La Turquie affirme que la Suède abrite des membres terroristes et a demandé leur extradition pour ratifier l’adhésion de la Suède. Les tribunaux suédois ont bloqué certaines expulsions vers la Turquie, tandis que les rassemblements des groupes terroristes ont irrité Ankara. Le ministre suédois des affaires étrangères, Tobias Billstrom, a déclaré que la liberté de manifester était inscrite dans la constitution, ajoutant que « ce qui est légal n’est pas toujours approprié ».
M. Billstrom a récemment rencontré de nombreux alliés de l’OTAN afin de s’assurer que la demande d’adhésion de Stockholm reste en tête de l’agenda, affirmant qu’il n’y a pas de « plan B » au-delà de l’adhésion de la Suède à Vilnius. La Suède a déclaré que sa position en matière de sécurité était meilleure aujourd’hui qu’avant sa demande d’adhésion à l’OTAN et qu’elle avait reçu l’assurance du soutien de plusieurs pays, dont les Etats-Unis, la Grande-Bretagne et l’Allemagne.
Stoltenberg a déclaré qu’il serait inconcevable que l’alliance ne soutienne pas la Suède en cas de menace.
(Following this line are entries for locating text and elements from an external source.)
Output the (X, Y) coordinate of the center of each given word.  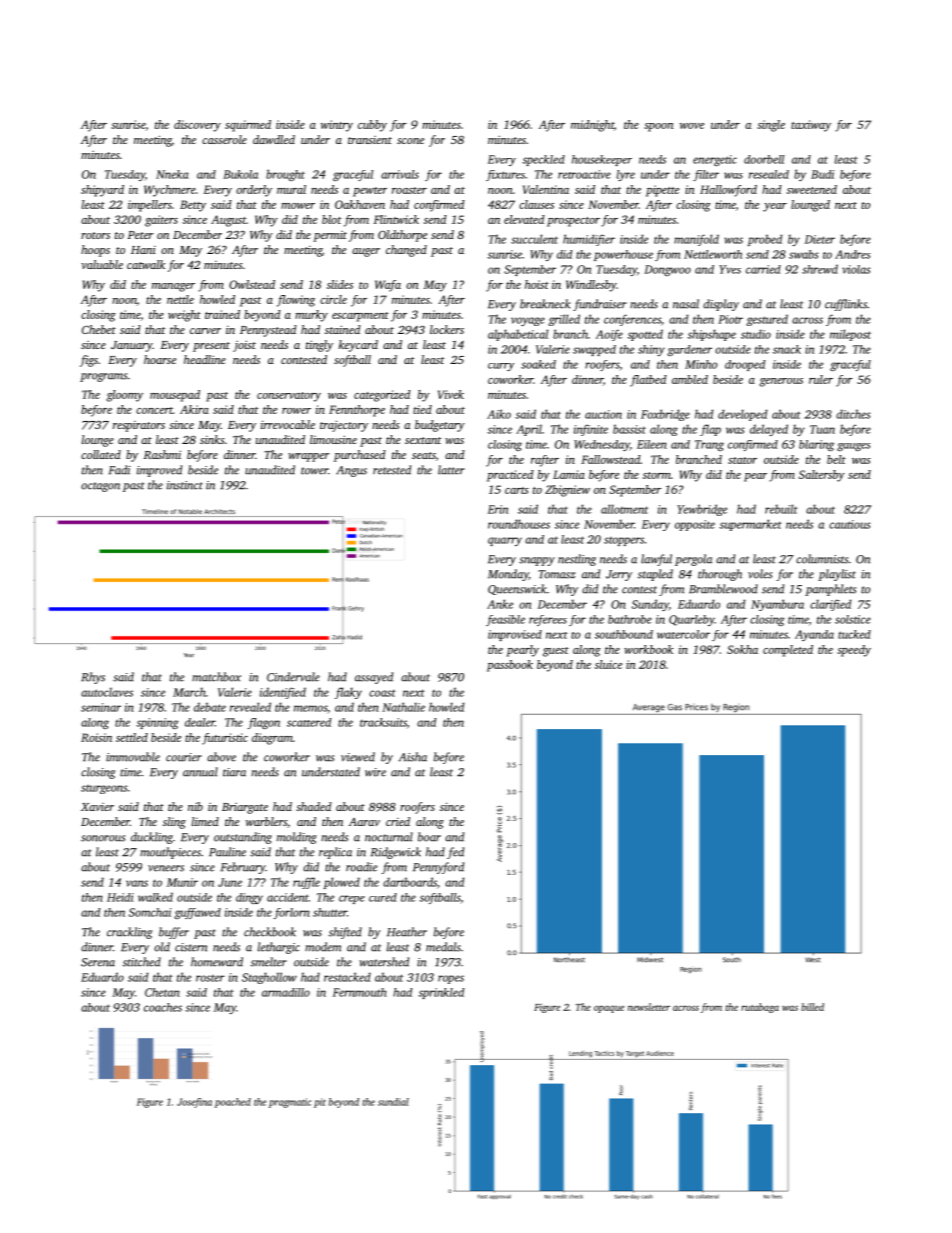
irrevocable (288, 424)
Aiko (499, 414)
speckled (543, 160)
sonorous (103, 838)
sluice (608, 664)
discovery (197, 126)
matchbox (216, 677)
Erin (498, 509)
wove (692, 126)
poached (233, 1103)
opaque (609, 1009)
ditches (853, 414)
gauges (854, 447)
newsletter (649, 1007)
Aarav (364, 822)
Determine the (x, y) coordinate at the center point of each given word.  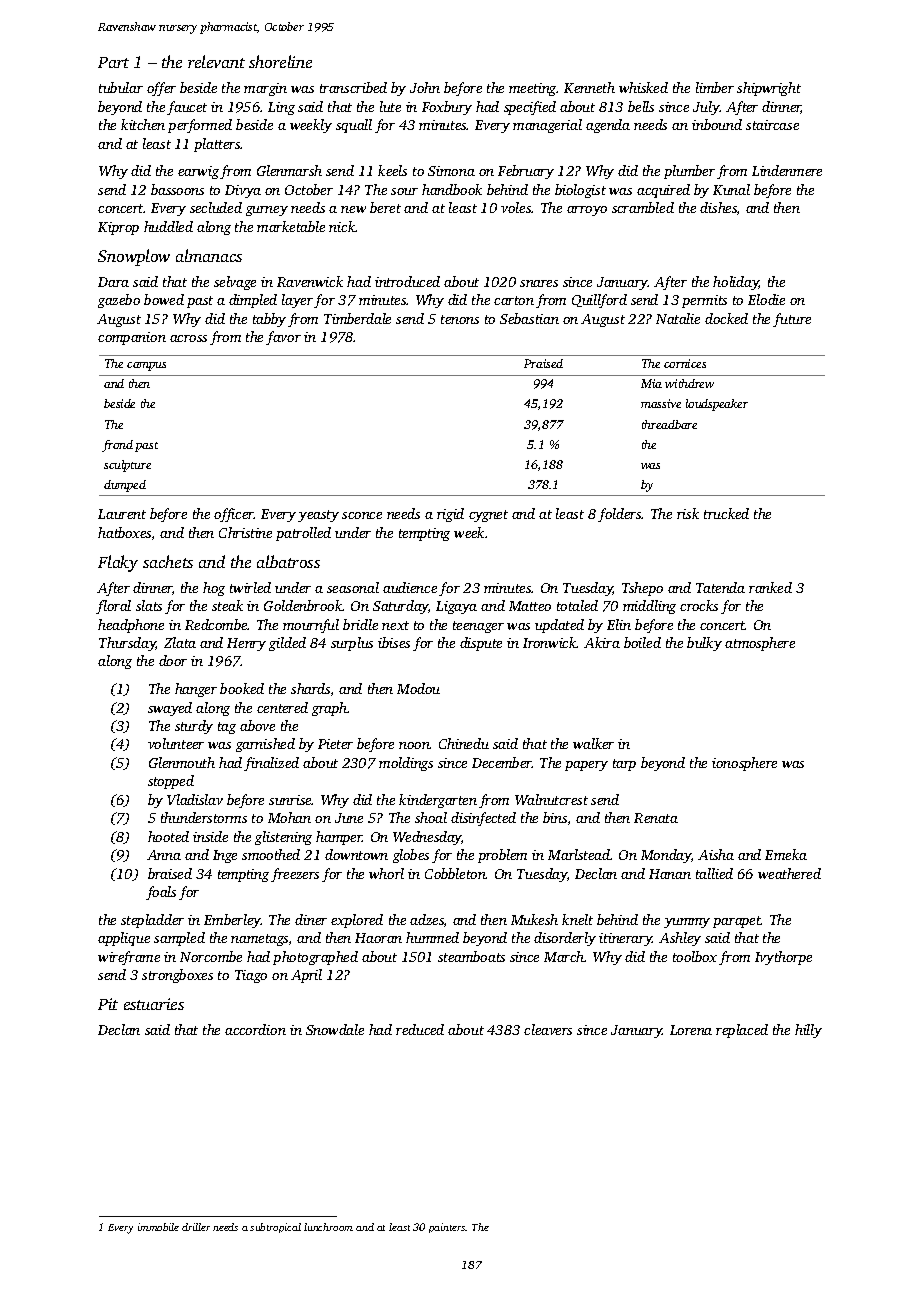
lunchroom (328, 1227)
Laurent (122, 514)
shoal (431, 817)
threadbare (669, 424)
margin (265, 89)
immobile (158, 1227)
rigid (450, 515)
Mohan (289, 817)
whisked (643, 87)
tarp (624, 765)
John (425, 87)
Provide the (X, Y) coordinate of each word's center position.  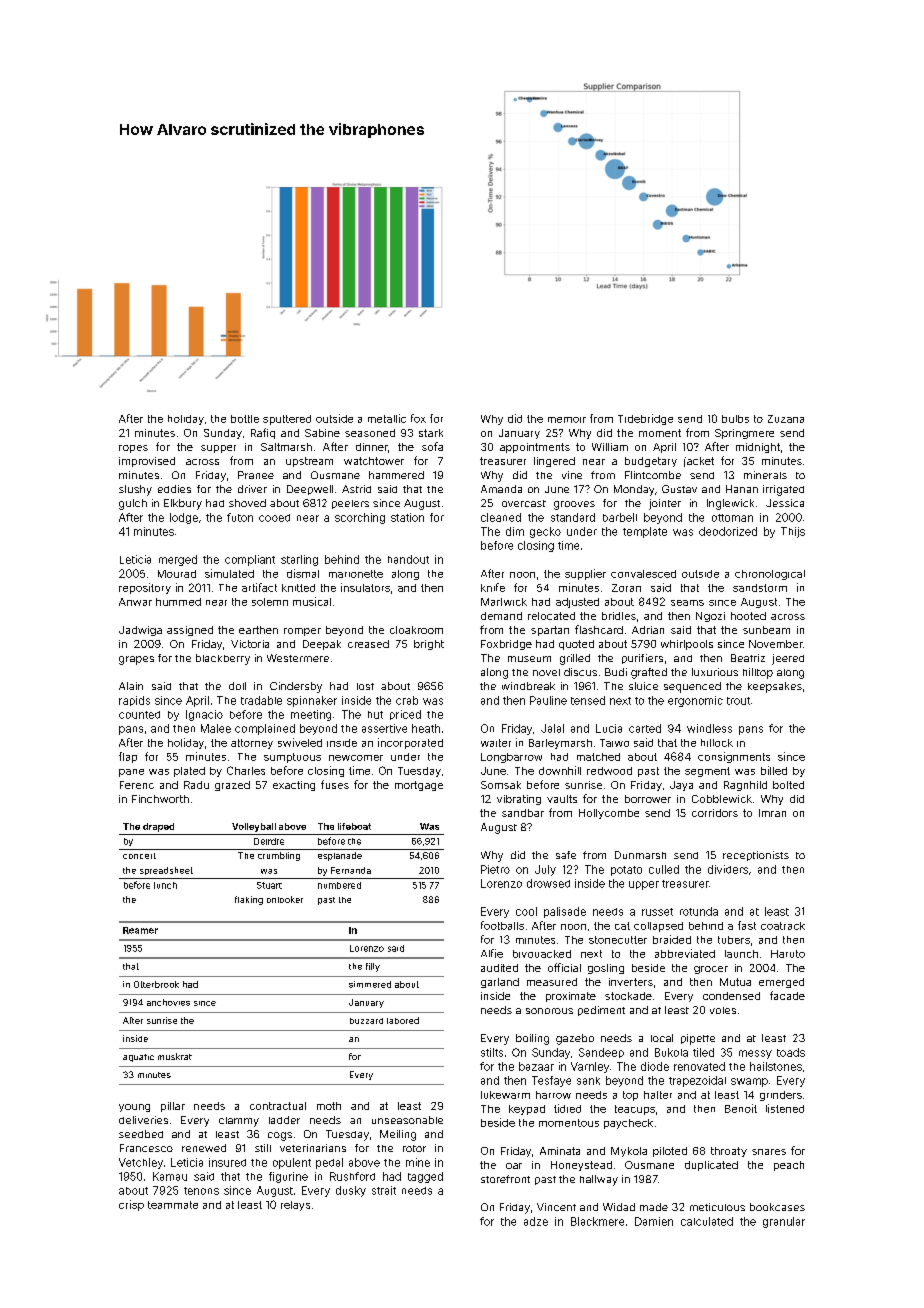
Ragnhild (745, 786)
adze (536, 1221)
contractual (278, 1106)
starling (299, 560)
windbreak (528, 686)
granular (784, 1222)
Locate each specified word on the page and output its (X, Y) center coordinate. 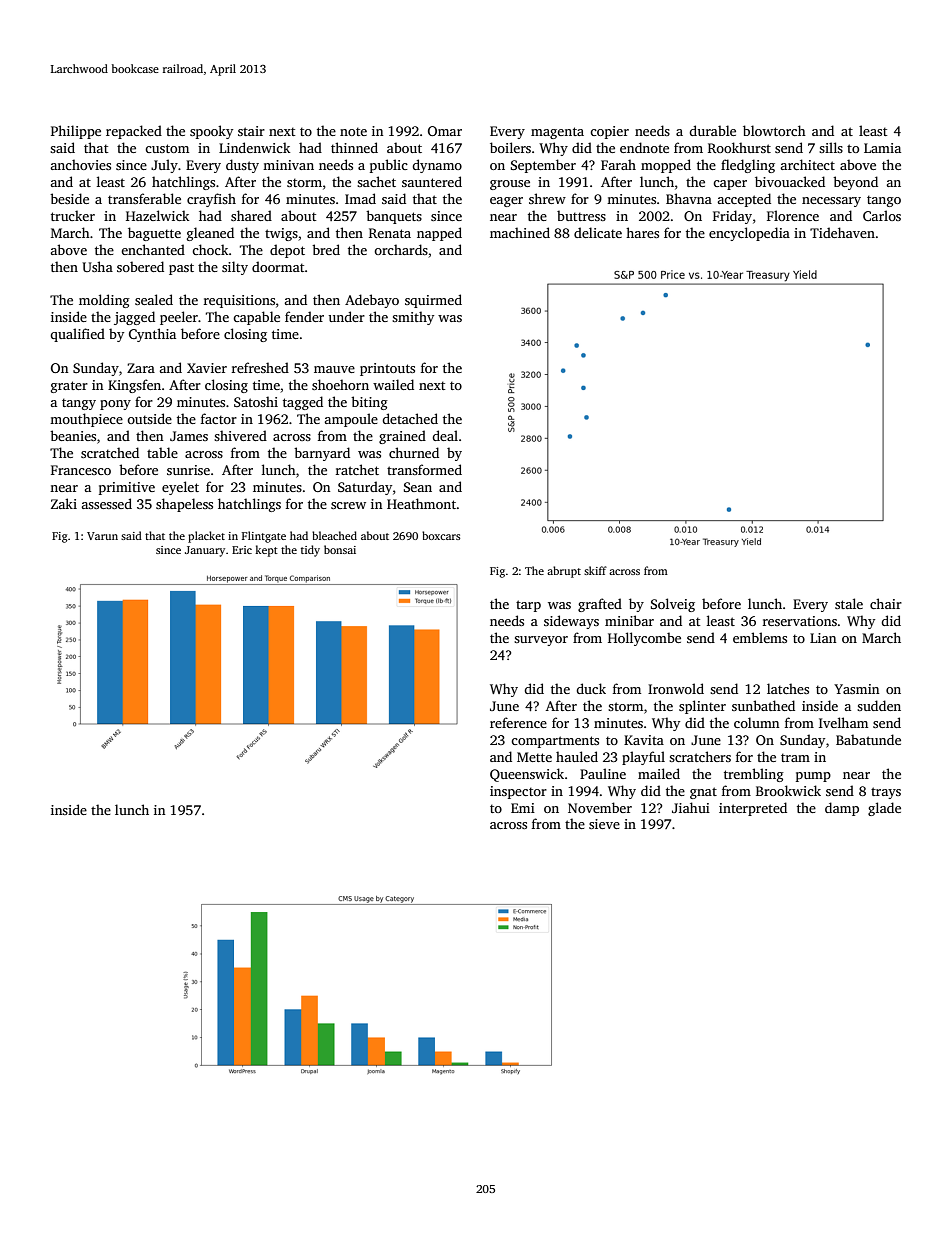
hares (642, 232)
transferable (144, 198)
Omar (445, 131)
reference (518, 722)
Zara (141, 368)
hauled (577, 756)
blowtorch (774, 130)
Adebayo (372, 301)
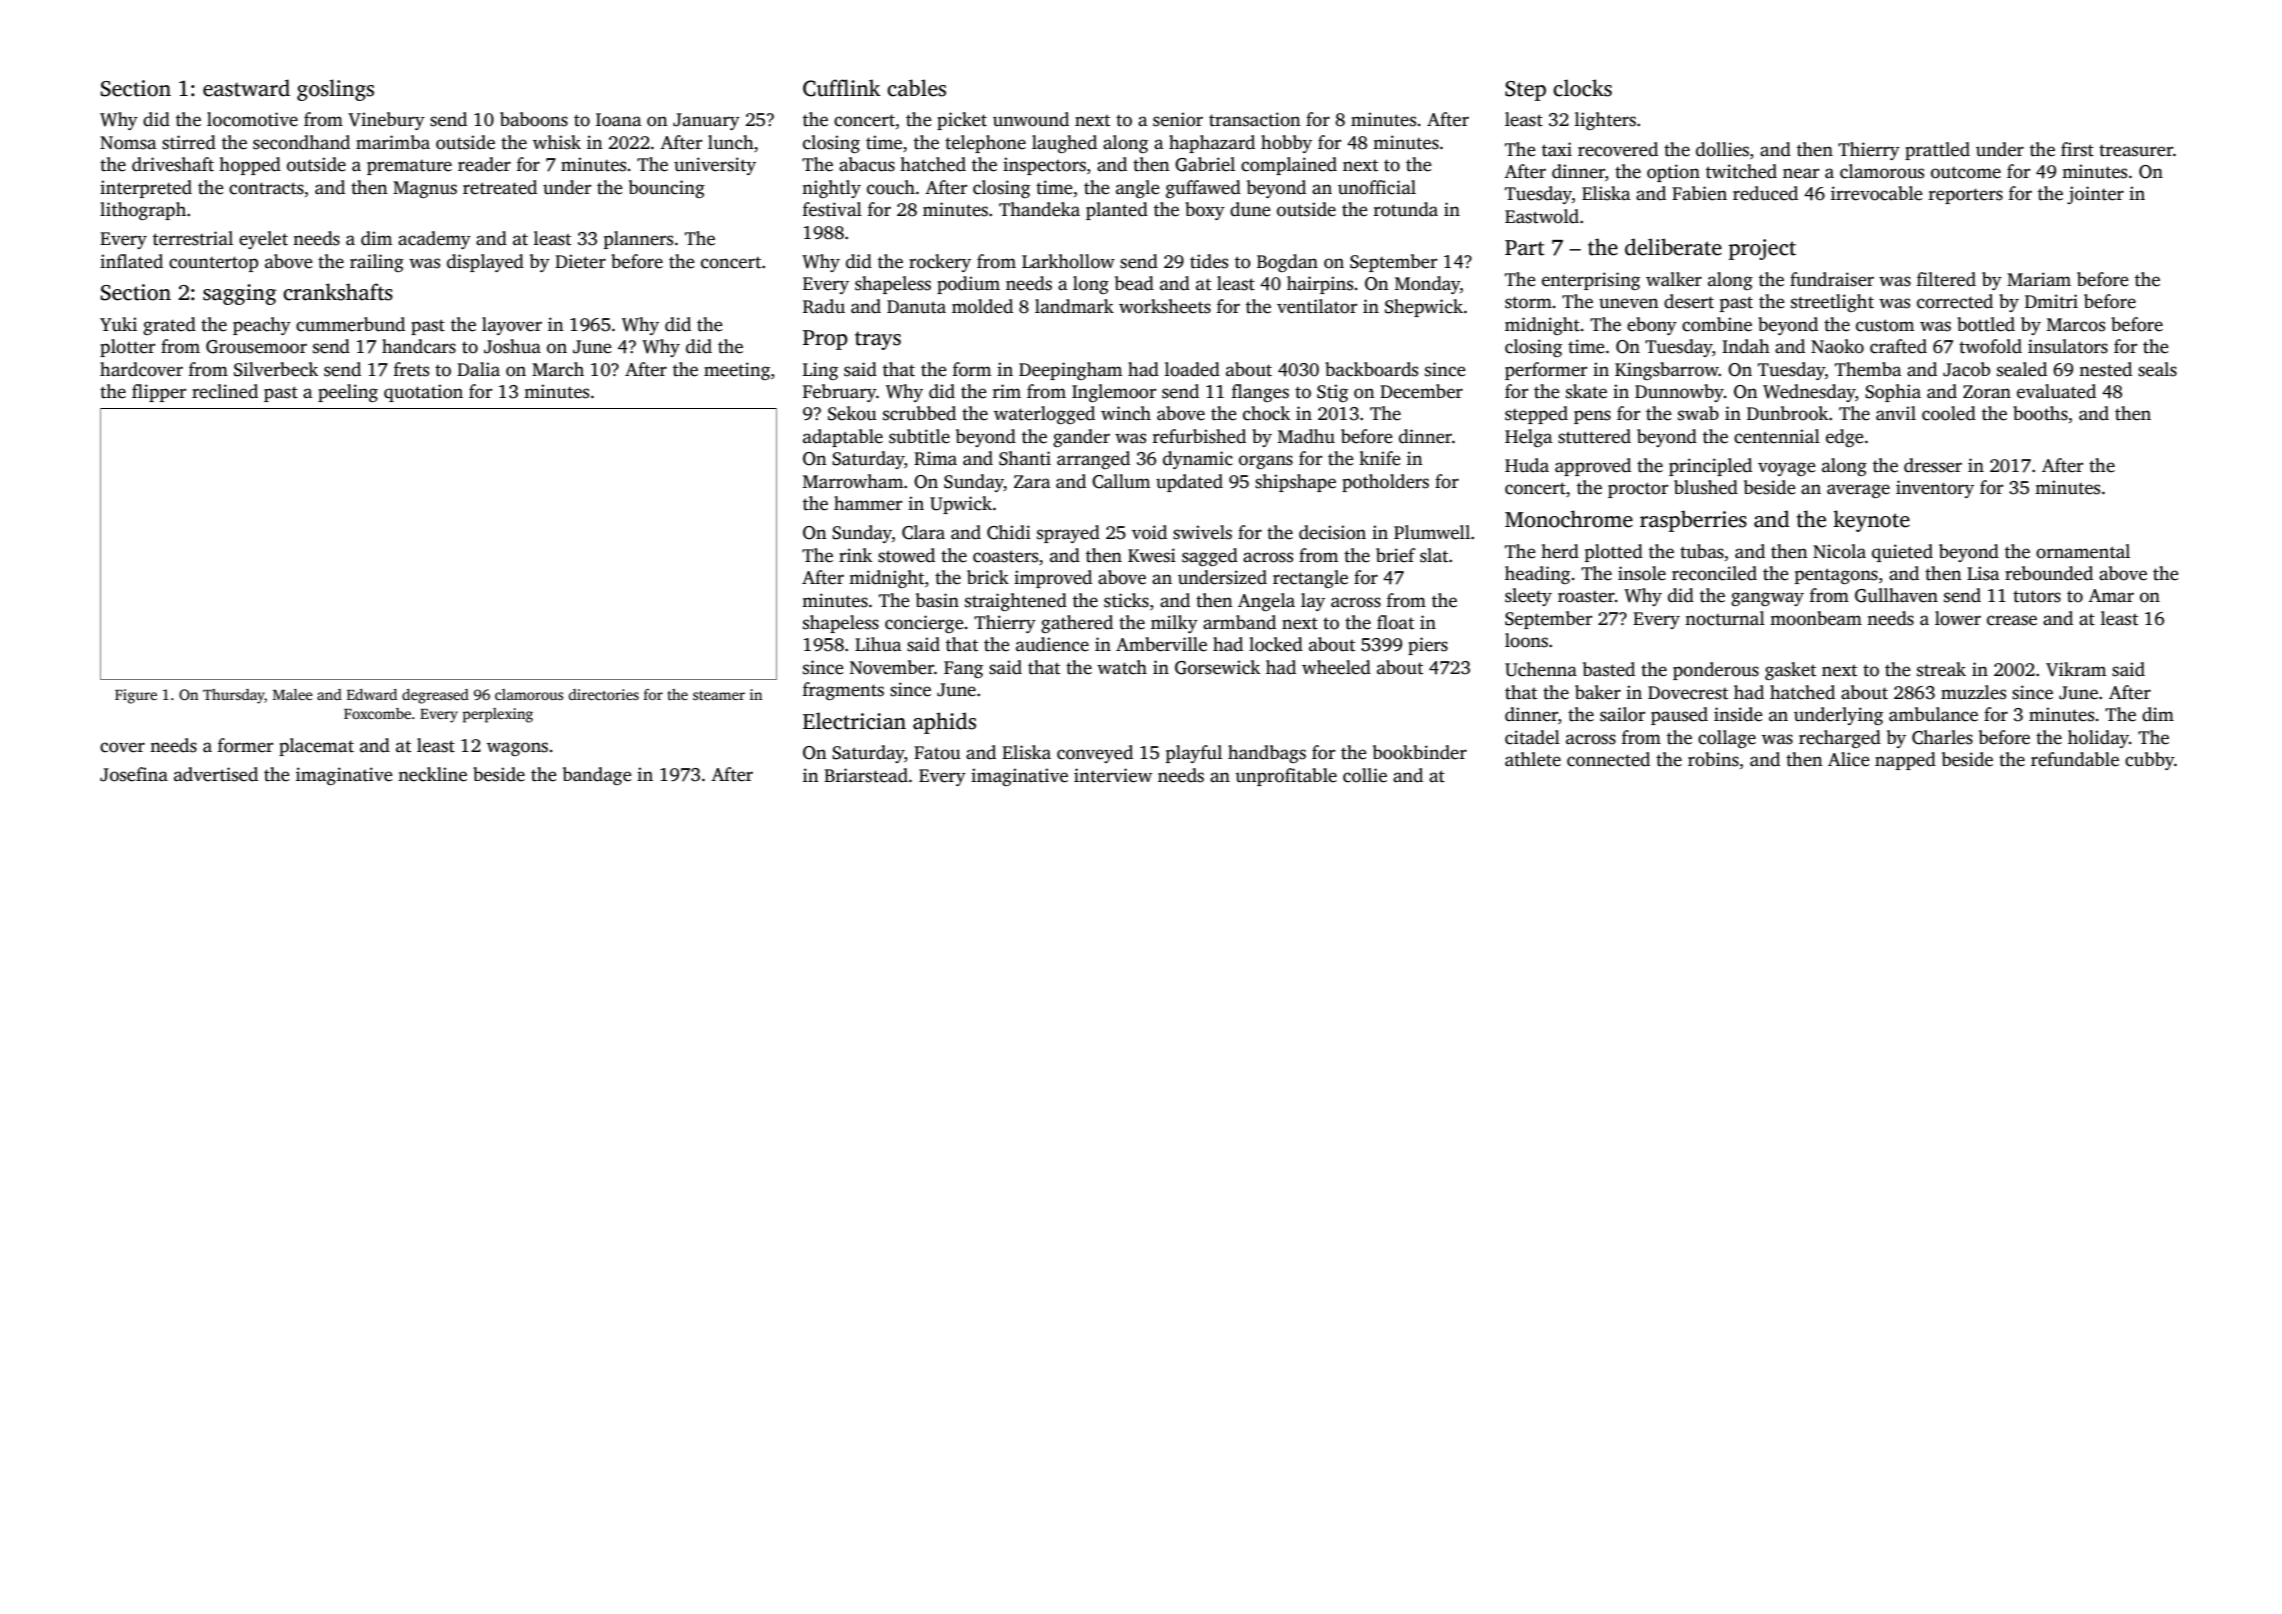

La Suède coopère déjà étroitement avec l’OTAN et les mesures d’intégration progressent. La Suède dispose d’une force aérienne puissante et d’une flotte de sous-marins adaptée aux conditions de la mer Baltique, ce qui constitue un atout pour l’OTAN dans la région.
Crise Wagner
D’autre part, il a été souligné dans l’appel que la fin des tensions internes en Russie « a empêché la survenue de tragédies humanitaires irrévocables sur le terrain ukrainien ».
Il a été communiqué à Stoltenberg que la Turquie espère que les récents développements en Russie seront « un nouveau jalon sur la voie d’une paix juste en Ukraine ».
Le groupe paramilitaire Wagner a accusé vendredi les forces russes d’avoir attaqué ses combattants, et le groupe a ensuite quitté l’Ukraine pour entrer dans la ville russe de Rostov-sur-le-Don. En réponse, le Service fédéral de sécurité russe a engagé une procédure pénale contre Wagner pour « rébellion armée ». Le président russe Vladimir Poutine a qualifié le soulèvement de Wagner d’acte de « trahison ».
Le chef de Wagner, Evgueni Prigojine, a ensuite affirmé que ses combattants avaient décidé de faire demi-tour pour éviter une effusion de sang alors qu’ils se trouvaient à 200 kilomètres de Moscou, tandis que le président biélorusse Alexandre Loukachenko a déclaré qu’il s’était entretenu avec le chef de Wagner avec l’accord de Poutine, et que Prigojine avait accepté un accord de désescalade. Ces derniers mois, Prigozhin a accusé à plusieurs reprises le ministère russe de la défense et son ministre de la défense, Sergei Shoigu, de ne pas fournir suffisamment d’armes au groupe paramilitaire.